Records drawn from a dataset —
%%

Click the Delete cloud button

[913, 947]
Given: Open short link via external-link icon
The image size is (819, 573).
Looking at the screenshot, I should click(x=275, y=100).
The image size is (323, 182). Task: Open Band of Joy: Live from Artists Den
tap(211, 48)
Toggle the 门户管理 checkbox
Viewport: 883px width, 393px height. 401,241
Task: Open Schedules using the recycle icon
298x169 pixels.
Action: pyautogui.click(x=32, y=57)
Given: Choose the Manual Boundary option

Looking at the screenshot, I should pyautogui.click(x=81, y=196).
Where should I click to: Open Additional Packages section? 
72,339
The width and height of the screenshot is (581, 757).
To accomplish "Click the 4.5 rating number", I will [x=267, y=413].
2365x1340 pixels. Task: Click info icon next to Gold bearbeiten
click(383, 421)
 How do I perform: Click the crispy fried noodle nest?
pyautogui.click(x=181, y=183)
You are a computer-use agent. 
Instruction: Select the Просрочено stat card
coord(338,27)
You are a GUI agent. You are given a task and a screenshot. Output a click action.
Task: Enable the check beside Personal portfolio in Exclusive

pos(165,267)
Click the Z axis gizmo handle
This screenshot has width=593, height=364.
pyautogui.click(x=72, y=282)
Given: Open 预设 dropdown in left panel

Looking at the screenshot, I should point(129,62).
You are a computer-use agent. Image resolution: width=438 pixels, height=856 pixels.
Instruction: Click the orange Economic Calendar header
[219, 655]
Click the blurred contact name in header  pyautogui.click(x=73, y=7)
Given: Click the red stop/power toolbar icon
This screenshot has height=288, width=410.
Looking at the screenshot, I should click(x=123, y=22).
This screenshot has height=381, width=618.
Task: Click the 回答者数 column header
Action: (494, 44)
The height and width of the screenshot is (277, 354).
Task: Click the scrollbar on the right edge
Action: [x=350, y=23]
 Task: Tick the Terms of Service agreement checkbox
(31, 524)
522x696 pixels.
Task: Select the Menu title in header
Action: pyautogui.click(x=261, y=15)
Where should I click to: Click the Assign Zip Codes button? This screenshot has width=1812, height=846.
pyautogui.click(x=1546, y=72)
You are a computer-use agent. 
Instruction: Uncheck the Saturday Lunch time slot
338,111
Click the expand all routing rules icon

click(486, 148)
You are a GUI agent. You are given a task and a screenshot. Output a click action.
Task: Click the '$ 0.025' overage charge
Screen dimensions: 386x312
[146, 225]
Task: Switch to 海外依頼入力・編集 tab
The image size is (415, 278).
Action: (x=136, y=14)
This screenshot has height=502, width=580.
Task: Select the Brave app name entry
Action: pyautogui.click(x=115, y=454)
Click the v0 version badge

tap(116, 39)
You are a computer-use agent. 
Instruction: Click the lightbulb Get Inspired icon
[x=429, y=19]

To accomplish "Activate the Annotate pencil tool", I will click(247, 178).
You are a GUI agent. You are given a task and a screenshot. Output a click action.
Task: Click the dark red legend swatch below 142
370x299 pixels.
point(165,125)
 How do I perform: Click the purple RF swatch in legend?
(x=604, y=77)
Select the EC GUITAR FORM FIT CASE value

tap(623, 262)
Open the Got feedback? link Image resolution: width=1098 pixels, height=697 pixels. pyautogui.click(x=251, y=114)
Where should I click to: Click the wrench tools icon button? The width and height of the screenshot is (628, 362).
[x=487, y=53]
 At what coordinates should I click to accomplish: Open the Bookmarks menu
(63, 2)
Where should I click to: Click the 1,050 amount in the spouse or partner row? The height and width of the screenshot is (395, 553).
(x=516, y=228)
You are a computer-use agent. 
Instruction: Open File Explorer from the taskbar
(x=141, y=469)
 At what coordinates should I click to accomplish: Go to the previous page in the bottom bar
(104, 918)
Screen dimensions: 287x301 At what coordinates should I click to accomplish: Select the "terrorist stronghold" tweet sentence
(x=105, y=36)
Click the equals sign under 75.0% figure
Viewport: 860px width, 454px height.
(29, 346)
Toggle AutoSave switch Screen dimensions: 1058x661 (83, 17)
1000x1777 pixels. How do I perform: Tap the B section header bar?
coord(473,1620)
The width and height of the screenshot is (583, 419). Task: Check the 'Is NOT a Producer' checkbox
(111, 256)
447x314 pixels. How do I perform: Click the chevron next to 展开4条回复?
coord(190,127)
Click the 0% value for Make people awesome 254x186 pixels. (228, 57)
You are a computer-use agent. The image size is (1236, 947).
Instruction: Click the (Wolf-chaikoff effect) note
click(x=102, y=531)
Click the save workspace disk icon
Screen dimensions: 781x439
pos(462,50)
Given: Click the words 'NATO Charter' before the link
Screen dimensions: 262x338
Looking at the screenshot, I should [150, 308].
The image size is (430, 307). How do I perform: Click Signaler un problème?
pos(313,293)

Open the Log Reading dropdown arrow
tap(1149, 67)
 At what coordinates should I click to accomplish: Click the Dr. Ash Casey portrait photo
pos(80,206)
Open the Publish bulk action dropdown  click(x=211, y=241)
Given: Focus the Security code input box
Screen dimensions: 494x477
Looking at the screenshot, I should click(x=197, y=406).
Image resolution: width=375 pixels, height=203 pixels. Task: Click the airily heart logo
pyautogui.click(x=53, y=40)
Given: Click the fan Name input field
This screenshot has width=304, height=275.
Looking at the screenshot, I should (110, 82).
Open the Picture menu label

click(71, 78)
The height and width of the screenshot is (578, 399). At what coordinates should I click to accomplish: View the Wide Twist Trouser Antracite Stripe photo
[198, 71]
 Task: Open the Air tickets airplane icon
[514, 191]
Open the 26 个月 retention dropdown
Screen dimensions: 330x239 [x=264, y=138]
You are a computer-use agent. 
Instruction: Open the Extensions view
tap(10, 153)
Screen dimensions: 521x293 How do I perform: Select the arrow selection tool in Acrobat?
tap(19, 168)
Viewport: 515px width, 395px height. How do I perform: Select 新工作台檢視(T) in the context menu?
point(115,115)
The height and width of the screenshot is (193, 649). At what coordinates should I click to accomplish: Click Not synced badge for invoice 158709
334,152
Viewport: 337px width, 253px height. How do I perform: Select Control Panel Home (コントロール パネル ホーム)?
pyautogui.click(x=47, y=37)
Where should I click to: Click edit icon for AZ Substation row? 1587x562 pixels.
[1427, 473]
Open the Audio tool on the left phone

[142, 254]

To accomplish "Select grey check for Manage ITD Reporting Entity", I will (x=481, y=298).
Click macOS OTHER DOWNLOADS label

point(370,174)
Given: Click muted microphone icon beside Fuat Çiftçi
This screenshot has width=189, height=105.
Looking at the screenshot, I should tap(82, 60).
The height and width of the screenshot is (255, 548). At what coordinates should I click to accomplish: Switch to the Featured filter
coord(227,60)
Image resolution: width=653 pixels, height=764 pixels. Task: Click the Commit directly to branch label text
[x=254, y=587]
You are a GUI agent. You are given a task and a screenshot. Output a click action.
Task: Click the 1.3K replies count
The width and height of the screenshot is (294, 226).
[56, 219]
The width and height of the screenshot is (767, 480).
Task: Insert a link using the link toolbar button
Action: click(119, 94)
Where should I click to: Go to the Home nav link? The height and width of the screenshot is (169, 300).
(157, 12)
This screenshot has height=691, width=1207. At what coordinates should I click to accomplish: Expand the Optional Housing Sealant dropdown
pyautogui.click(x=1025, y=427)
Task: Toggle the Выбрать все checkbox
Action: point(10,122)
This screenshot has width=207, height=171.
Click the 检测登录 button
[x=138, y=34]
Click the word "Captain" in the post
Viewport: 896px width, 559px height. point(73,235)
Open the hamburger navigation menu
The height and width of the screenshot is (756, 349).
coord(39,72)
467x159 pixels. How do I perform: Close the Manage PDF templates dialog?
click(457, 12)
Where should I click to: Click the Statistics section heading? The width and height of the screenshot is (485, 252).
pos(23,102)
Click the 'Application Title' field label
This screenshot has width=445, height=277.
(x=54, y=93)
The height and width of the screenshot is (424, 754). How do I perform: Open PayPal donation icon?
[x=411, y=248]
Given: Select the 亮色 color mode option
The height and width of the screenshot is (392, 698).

%%

Exercise instructions — State how many lines above contain the string "will", with no other words.

The completed task — 3